Hakim Agung Nonkarier Tetap Dibutuhkan Asalkan…
Utama

Hakim Agung Nonkarier Tetap Dibutuhkan Asalkan…

Bagi MA, hakim agung nonkarier harus memiliki keahlian tertentu sesuai putusan MK. Namun, KY mengklaim miliki pengetahuan cukup untuk menjaring kebutuhan CHA dari jalur nonkarier.

Aida Mardatillah
Bacaan 2 Menit
Para narasumber dalam seminar bertajuk “Eksistensi Jalur Nonkarier (Profesional) dalam Rekrutmen Calon Hakim Agung” di Gedung KY Jakarta, Senin (27/8). Foto: AID
Para narasumber dalam seminar bertajuk “Eksistensi Jalur Nonkarier (Profesional) dalam Rekrutmen Calon Hakim Agung” di Gedung KY Jakarta, Senin (27/8). Foto: AID

Beberapa waktu lalu, Komisi Yudisial (KY) telah membuka seleksi penerimaan calon hakim agung (CHA) Tahun 2018 menindaklanjuti permintaan Mahkamah Agung (MA) guna memenuhi kebutuhan hakim agung sesuai surat Wakil Ketua MA Bidang Non Yudisial tertanggal 20 Juli 2018.

Yang Perlu Dikerjakan
**1.** Tuliskan kembali bagian artikel tentang hakim agung nonkarier, mulai dari "Bagi MA, hakim" dan terus sampai "dari jalur nonkarier.".
**2.** Tentukan apakah setiap pernyataan berikut sesuai dengan artikel tentang hakim agung nonkarier. Jawab ya atau tidak, lalu kutip kata-kata artikel yang menjadi penentunya.
(a) KY membuka seleksi calon hakim agung Tahun 2018 atas permintaan MA.
(b) Surat Wakil Ketua MA Bidang Non Yudisial bertanggal 27 Agustus 2018.
(c) Seminar tentang jalur nonkarier diadakan di Gedung MA Jakarta.
**3.** Menurut artikel tentang hakim agung nonkarier, apa yang harus dimiliki hakim agung nonkarier bagi MA?
Daftar di bawah ini tidak diperlukan.

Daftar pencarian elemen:

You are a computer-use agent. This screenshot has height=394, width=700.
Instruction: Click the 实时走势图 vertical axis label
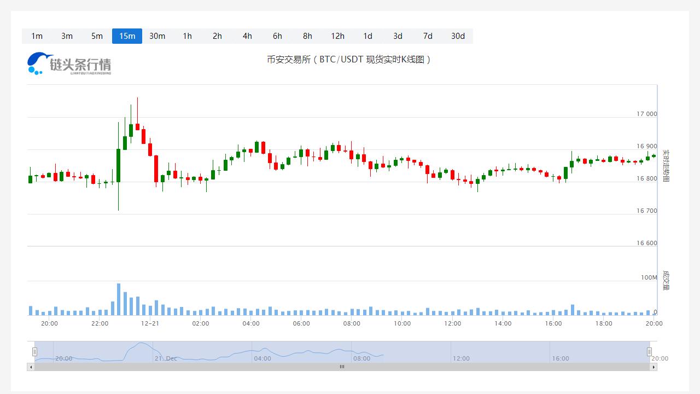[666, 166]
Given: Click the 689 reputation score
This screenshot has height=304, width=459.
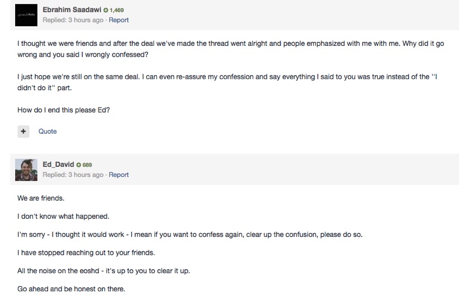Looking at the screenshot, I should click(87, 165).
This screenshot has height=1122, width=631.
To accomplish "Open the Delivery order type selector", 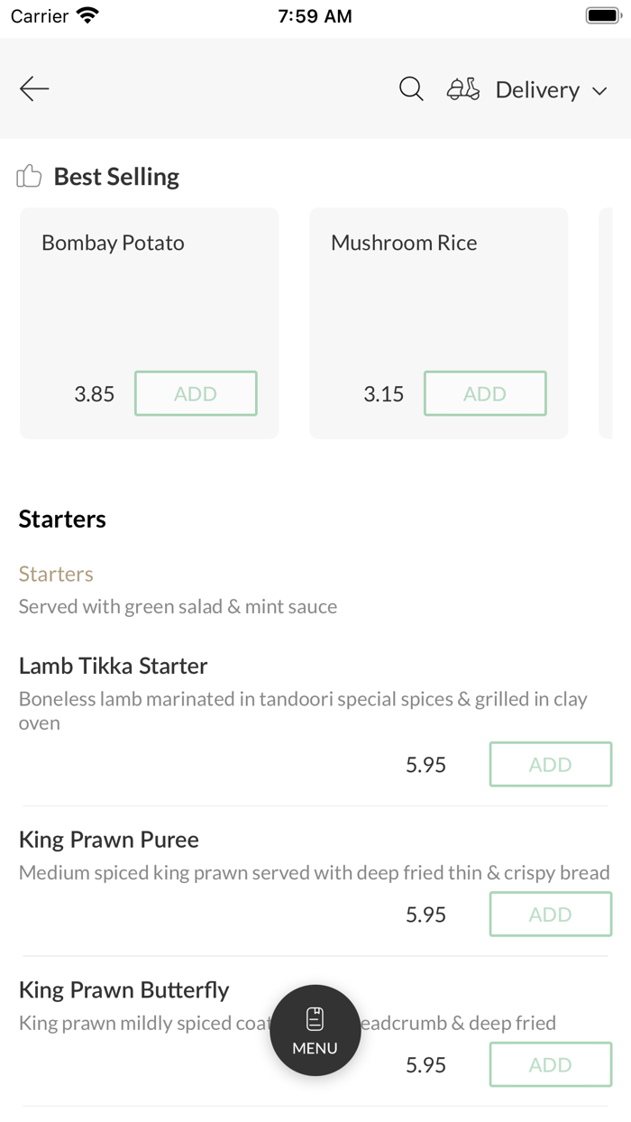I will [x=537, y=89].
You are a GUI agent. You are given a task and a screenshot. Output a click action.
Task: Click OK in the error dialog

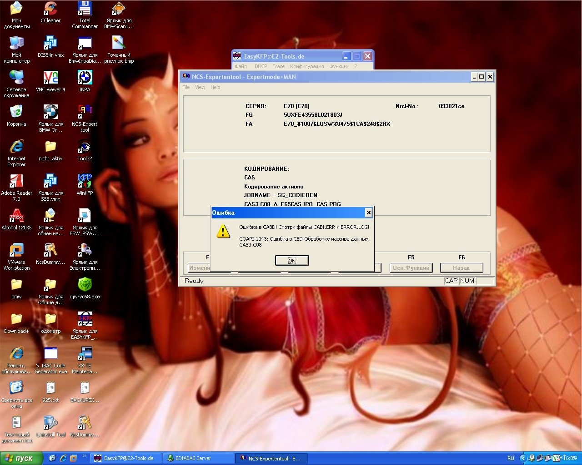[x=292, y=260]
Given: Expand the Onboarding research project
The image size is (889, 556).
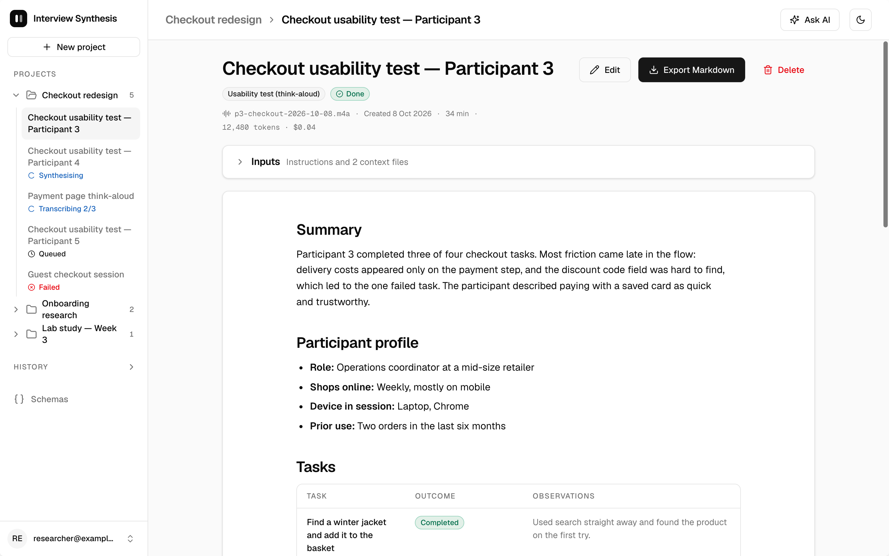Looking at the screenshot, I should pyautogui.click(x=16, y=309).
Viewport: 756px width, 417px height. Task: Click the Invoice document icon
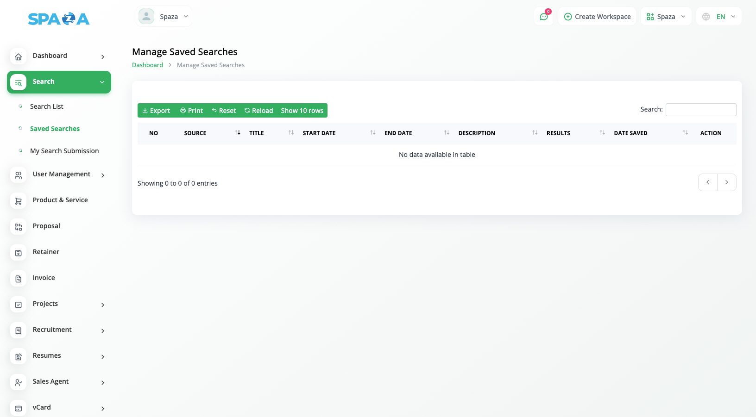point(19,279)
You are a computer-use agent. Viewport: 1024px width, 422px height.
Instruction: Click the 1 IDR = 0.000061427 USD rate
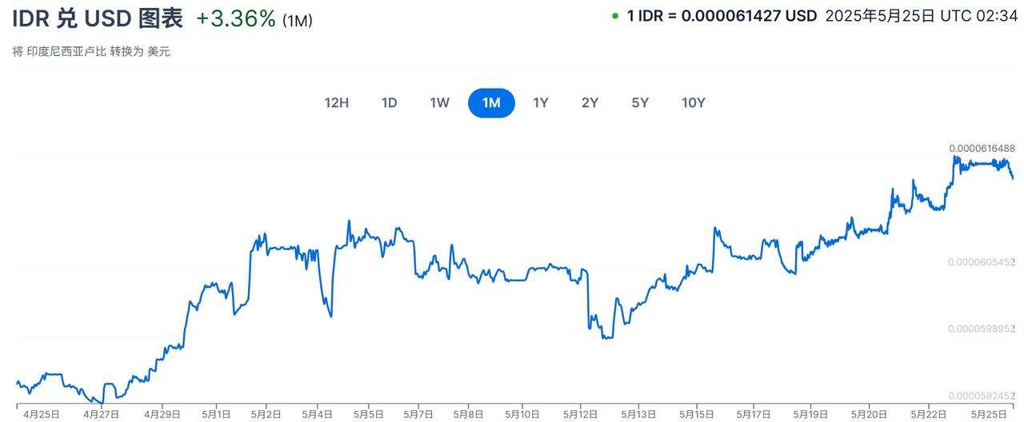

Jawaban yang Diberikan
**1.**
Bagi MA, hakim agung nonkarier harus memiliki keahlian tertentu sesuai putusan MK. Namun, KY mengklaim miliki pengetahuan cukup untuk menjaring kebutuhan CHA dari jalur nonkarier.

**2.**
(a) Ya: "menindaklanjuti permintaan Mahkamah Agung (MA) guna memenuhi kebutuhan hakim agung"
(b) Tidak: "tertanggal 20 Juli 2018"
(c) Tidak: "di Gedung KY Jakarta"

**3.** Hakim agung nonkarier harus memiliki keahlian tertentu sesuai putusan MK.